[Input data — start]
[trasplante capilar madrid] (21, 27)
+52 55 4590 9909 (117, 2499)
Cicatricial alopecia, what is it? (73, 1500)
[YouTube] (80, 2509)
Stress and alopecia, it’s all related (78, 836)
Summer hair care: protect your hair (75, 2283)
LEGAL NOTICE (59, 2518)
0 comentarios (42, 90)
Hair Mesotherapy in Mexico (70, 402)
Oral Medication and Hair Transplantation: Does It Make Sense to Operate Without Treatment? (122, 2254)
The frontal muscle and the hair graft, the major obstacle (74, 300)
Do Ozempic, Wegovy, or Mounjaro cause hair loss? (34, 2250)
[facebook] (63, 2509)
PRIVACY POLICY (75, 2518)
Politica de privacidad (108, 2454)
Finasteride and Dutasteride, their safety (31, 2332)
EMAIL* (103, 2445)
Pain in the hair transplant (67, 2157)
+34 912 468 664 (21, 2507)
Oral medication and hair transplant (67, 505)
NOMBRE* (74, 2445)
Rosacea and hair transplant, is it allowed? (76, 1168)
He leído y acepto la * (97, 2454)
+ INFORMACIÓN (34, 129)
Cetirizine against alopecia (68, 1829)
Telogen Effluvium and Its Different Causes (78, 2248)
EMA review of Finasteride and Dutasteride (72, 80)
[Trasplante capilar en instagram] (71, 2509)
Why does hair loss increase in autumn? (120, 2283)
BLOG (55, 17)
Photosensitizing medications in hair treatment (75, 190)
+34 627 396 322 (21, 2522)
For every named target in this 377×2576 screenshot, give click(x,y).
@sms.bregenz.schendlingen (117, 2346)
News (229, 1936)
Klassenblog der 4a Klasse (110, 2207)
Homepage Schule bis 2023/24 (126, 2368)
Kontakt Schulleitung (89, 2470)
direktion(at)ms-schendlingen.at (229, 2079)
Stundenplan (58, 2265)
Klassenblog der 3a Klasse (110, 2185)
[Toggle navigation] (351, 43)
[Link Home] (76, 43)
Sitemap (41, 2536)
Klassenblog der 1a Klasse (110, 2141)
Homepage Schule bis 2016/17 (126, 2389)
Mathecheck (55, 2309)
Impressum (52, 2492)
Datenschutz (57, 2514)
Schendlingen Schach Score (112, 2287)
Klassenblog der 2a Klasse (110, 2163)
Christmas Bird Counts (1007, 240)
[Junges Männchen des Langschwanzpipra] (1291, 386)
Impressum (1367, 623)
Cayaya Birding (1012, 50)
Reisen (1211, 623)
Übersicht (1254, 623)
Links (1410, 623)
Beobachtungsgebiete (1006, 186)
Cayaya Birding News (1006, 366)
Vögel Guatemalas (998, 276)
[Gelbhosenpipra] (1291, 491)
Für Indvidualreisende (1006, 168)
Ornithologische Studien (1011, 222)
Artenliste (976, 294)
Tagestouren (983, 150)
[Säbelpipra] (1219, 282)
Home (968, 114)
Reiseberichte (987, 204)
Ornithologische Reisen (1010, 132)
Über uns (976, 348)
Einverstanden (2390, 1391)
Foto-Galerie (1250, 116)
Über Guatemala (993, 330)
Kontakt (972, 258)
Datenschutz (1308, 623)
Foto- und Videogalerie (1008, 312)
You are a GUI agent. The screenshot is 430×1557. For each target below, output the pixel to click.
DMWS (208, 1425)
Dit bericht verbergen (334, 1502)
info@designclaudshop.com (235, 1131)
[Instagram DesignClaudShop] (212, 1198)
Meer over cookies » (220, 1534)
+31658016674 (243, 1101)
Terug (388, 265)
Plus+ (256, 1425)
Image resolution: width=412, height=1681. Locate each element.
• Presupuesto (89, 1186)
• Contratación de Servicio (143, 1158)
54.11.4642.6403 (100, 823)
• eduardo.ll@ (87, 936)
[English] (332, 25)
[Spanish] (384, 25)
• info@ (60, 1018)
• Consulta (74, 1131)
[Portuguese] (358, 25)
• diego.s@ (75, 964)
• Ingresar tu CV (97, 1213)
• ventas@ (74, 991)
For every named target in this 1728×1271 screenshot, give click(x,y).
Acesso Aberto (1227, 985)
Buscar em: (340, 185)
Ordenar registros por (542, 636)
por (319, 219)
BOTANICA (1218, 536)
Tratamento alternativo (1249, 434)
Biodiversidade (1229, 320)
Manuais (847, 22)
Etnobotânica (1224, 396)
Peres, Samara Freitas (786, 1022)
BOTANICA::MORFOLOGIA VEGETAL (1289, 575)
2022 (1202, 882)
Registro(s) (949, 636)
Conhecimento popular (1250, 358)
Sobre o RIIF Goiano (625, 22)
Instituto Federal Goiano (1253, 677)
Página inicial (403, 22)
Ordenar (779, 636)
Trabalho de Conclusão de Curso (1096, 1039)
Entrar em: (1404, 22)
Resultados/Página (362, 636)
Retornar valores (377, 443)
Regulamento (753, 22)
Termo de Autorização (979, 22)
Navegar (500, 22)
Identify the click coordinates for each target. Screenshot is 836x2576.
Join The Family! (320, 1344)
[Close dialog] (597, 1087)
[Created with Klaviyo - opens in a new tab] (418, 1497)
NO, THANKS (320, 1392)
[Input data — finish]
Transcribe each entry. Leave nothing out.

[trasplante capilar madrid] (21, 27)
+52 55 4590 9909 (117, 2499)
Cicatricial alopecia, what is it? (73, 1500)
[YouTube] (80, 2509)
Stress and alopecia, it’s all related (78, 836)
Summer hair care: protect your hair (75, 2283)
LEGAL NOTICE (59, 2518)
0 comentarios (42, 90)
Hair Mesotherapy in Mexico (70, 402)
Oral Medication and Hair Transplantation: Does It Make Sense to Operate Without Treatment? (122, 2254)
The frontal muscle and the hair graft, the major obstacle (74, 300)
Do Ozempic, Wegovy, or Mounjaro cause hair loss? (34, 2250)
[facebook] (63, 2509)
PRIVACY POLICY (75, 2518)
Politica de privacidad (108, 2454)
Finasteride and Dutasteride, their safety (31, 2332)
EMAIL* (103, 2445)
Pain in the hair transplant (67, 2157)
+34 912 468 664 (21, 2507)
Oral medication and hair transplant (67, 505)
NOMBRE* (74, 2445)
Rosacea and hair transplant, is it allowed? (76, 1168)
He leído y acepto la * (97, 2454)
+ INFORMACIÓN (34, 129)
Cetirizine against alopecia (68, 1829)
Telogen Effluvium and Its Different Causes (78, 2248)
EMA review of Finasteride and Dutasteride (72, 80)
[Trasplante capilar en instagram] (71, 2509)
Why does hair loss increase in autumn? (120, 2283)
BLOG (55, 17)
Photosensitizing medications in hair treatment (75, 190)
+34 627 396 322 (21, 2522)
For every named target in this 377×2576 screenshot, give click(x,y).
@sms.bregenz.schendlingen (117, 2346)
News (229, 1936)
Klassenblog der 4a Klasse (110, 2207)
Homepage Schule bis 2023/24 (126, 2368)
Kontakt Schulleitung (89, 2470)
direktion(at)ms-schendlingen.at (229, 2079)
Stundenplan (58, 2265)
Klassenblog der 3a Klasse (110, 2185)
[Toggle navigation] (351, 43)
[Link Home] (76, 43)
Sitemap (41, 2536)
Klassenblog der 1a Klasse (110, 2141)
Homepage Schule bis 2016/17 (126, 2389)
Mathecheck (55, 2309)
Impressum (52, 2492)
Datenschutz (57, 2514)
Schendlingen Schach Score (112, 2287)
Klassenblog der 2a Klasse (110, 2163)
Christmas Bird Counts (1007, 240)
[Junges Männchen des Langschwanzpipra] (1291, 386)
Impressum (1367, 623)
Cayaya Birding (1012, 50)
Reisen (1211, 623)
Übersicht (1254, 623)
Links (1410, 623)
Beobachtungsgebiete (1006, 186)
Cayaya Birding News (1006, 366)
Vögel Guatemalas (998, 276)
[Gelbhosenpipra] (1291, 491)
Für Indvidualreisende (1006, 168)
Ornithologische Studien (1011, 222)
Artenliste (976, 294)
Tagestouren (983, 150)
[Säbelpipra] (1219, 282)
Home (968, 114)
Reiseberichte (987, 204)
Ornithologische Reisen (1010, 132)
Über uns (976, 348)
Einverstanden (2390, 1391)
Foto-Galerie (1250, 116)
Über Guatemala (993, 330)
Kontakt (972, 258)
Datenschutz (1308, 623)
Foto- und Videogalerie (1008, 312)
You are a GUI agent. The screenshot is 430×1557. For each target below, output the pixel to click.
DMWS (208, 1425)
Dit bericht verbergen (334, 1502)
info@designclaudshop.com (235, 1131)
[Instagram DesignClaudShop] (212, 1198)
Meer over cookies » (220, 1534)
+31658016674 (243, 1101)
Terug (388, 265)
Plus+ (256, 1425)
Image resolution: width=412, height=1681. Locate each element.
• Presupuesto (89, 1186)
• Contratación de Servicio (143, 1158)
54.11.4642.6403 (100, 823)
• eduardo.ll@ (87, 936)
[English] (332, 25)
[Spanish] (384, 25)
• info@ (60, 1018)
• Consulta (74, 1131)
[Portuguese] (358, 25)
• diego.s@ (75, 964)
• Ingresar tu CV (97, 1213)
• ventas@ (74, 991)
For every named target in this 1728×1271 screenshot, give click(x,y).
Acesso Aberto (1227, 985)
Buscar em: (340, 185)
Ordenar registros por (542, 636)
por (319, 219)
BOTANICA (1218, 536)
Tratamento alternativo (1249, 434)
Biodiversidade (1229, 320)
Manuais (847, 22)
Etnobotânica (1224, 396)
Peres, Samara Freitas (786, 1022)
BOTANICA::MORFOLOGIA VEGETAL (1289, 575)
2022 (1202, 882)
Registro(s) (949, 636)
Conhecimento popular (1250, 358)
Sobre o RIIF Goiano (625, 22)
Instituto Federal Goiano (1253, 677)
Página inicial (403, 22)
Ordenar (779, 636)
Trabalho de Conclusão de Curso (1096, 1039)
Entrar em: (1404, 22)
Resultados/Página (362, 636)
Retornar valores (377, 443)
Regulamento (753, 22)
Termo de Autorização (979, 22)
Navegar (500, 22)
Identify the click coordinates for each target. Screenshot is 836x2576.
Join The Family! (320, 1344)
[Close dialog] (597, 1087)
[Created with Klaviyo - opens in a new tab] (418, 1497)
NO, THANKS (320, 1392)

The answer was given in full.